Department of Chemistry, Lensfield Road, University of Cambridge, Cambridge CB2 1EW, United Kingdom.
J Am Chem Soc. 2011 Jan 26;133(3):513-26. doi: 10.1021/ja107863z. Epub 2011 Jan 4.
Identifying and understanding the differences between protein folding in bulk solution and in the cell is a crucial challenge facing biology. Using Langevin dynamics, we have simulated intact ribosomes containing five different nascent chains arrested at different stages of their synthesis such that each nascent chain can fold and unfold at or near the exit tunnel vestibule. We find that the native state is destabilized close to the ribosome surface due to an increase in unfolded state entropy and a decrease in native state entropy; the former arises because the unfolded ensemble tends to behave as an expanded random coil near the ribosome and a semicompact globule in bulk solution. In addition, the unfolded ensemble of the nascent chain adopts a highly anisotropic shape near the ribosome surface and the cooperativity of the folding-unfolding transition is decreased due to the appearance of partially folded structures that are not populated in bulk solution. The results show, in light of these effects, that with increasing nascent chain length folding rates increase in a linear manner and unfolding rates decrease, with larger and topologically more complex folds being the most highly perturbed by the ribosome. Analysis of folding trajectories, initiated by temperature quench, reveals the transition state ensemble is driven toward compaction and greater native-like structure by interactions with the ribosome surface and exit vestibule. Furthermore, the diversity of folding pathways decreases and the probability increases of initiating folding via the N-terminus on the ribosome. We show that all of these findings are equally applicable to the situation in which protein folding occurs during continuous (non-arrested) translation provided that the time scales of folding and unfolding are much faster than the time scale of monomer addition to the growing nascent chain, which results in a quasi-equilibrium process. These substantial ribosome-induced perturbations to almost all aspects of protein folding indicate that folding scenarios that are distinct from those of bulk solution can occur on the ribosome.

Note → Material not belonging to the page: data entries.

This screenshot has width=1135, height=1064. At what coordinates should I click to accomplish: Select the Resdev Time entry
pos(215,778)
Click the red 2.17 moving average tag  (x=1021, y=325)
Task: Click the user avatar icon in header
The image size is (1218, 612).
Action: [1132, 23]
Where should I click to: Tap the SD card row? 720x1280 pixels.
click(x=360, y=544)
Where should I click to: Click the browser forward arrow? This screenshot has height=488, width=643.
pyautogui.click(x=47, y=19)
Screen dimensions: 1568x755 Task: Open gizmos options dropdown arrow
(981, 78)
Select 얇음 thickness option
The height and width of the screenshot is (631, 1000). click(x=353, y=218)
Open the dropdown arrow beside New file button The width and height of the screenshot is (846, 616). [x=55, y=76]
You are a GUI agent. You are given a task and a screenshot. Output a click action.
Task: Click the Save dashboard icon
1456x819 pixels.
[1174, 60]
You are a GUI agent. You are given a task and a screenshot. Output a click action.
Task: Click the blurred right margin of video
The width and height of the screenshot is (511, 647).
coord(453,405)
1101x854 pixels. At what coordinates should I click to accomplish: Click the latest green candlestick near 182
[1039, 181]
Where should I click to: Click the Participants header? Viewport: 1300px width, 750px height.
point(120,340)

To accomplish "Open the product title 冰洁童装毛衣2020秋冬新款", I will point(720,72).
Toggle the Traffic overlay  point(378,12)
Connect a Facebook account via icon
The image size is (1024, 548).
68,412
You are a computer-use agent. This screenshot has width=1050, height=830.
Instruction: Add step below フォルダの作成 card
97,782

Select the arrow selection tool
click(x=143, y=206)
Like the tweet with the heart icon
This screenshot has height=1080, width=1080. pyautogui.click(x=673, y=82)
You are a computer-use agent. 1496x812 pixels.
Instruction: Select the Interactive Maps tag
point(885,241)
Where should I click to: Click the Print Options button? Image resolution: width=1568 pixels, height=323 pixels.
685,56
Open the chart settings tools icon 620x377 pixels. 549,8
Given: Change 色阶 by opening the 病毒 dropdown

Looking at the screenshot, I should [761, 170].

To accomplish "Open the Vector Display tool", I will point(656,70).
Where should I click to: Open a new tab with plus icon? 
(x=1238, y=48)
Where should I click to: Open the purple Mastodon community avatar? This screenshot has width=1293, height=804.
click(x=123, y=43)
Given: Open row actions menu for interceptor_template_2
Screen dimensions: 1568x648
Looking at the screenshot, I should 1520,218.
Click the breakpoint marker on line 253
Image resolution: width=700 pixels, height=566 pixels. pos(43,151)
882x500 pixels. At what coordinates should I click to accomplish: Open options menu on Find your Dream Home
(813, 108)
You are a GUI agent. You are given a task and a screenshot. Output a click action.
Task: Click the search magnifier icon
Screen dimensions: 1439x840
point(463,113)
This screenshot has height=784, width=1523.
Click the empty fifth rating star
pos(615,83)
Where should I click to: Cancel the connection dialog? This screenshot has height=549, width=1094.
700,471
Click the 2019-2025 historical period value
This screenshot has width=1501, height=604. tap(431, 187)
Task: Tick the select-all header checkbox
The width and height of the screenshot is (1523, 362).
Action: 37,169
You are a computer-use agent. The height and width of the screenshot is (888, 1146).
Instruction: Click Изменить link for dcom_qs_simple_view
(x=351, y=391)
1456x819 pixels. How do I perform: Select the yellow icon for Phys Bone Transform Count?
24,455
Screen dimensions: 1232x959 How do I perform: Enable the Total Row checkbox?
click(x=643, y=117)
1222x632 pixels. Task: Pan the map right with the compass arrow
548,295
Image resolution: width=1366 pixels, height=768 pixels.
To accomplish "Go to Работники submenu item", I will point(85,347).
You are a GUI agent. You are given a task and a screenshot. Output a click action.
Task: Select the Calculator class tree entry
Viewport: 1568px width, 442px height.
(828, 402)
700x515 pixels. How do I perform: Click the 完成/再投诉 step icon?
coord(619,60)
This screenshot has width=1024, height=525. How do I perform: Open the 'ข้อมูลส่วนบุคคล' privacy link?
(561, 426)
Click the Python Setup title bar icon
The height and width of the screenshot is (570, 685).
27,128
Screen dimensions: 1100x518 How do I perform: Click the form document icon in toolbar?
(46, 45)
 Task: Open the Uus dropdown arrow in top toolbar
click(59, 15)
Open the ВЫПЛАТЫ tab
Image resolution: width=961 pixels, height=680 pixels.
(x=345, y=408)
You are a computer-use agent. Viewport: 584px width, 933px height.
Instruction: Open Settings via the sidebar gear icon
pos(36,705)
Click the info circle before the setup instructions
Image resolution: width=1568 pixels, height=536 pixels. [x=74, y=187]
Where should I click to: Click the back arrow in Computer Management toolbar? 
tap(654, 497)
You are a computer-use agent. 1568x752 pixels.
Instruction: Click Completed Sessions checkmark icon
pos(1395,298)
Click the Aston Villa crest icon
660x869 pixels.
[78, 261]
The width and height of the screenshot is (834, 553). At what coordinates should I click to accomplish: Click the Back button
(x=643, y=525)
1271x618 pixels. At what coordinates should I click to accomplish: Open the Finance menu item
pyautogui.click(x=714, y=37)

确定并理解在体溶液和细胞中蛋白质折叠的差异是生物学面临的一个关键挑战。我们使用 Langevin 动力学模拟了完整的核糖体,其中包含五个不同的新生链,这些新生链在其合成的不同阶段被捕获,使得每个新生链都可以在出口隧道前庭处折叠和展开。我们发现,由于未折叠状态的熵增加和天然状态的熵减少,天然状态在靠近核糖体表面时被破坏;前者是因为在核糖体附近,未折叠的集合倾向于表现为展开的随机线圈,而在体溶液中则表现为半紧凑的球体。此外,新生链的未折叠集合在核糖体表面附近采用高度各向异性的形状,并且由于出现了在体溶液中未出现的部分折叠结构,折叠-展开转变的协同性降低。结果表明,考虑到这些效应,随着新生链长度的增加,折叠速率以线性方式增加,展开速率降低,并且较大和拓扑上更复杂的折叠受到核糖体的干扰最大。通过温度淬火引发的折叠轨迹分析表明,过渡态集合通过与核糖体表面和出口前庭的相互作用被推向紧凑化和更类似于天然的结构。此外,折叠途径的多样性减少,并且通过核糖体上的 N 端起始折叠的概率增加。我们表明,所有这些发现对于在连续(非捕获)翻译过程中发生蛋白质折叠的情况同样适用,前提是折叠和展开的时间尺度比单体添加到生长中的新生链的时间尺度快得多,这导致准平衡过程。核糖体对蛋白质折叠几乎所有方面的这些实质性干扰表明,在核糖体上可以发生与体溶液不同的折叠情况。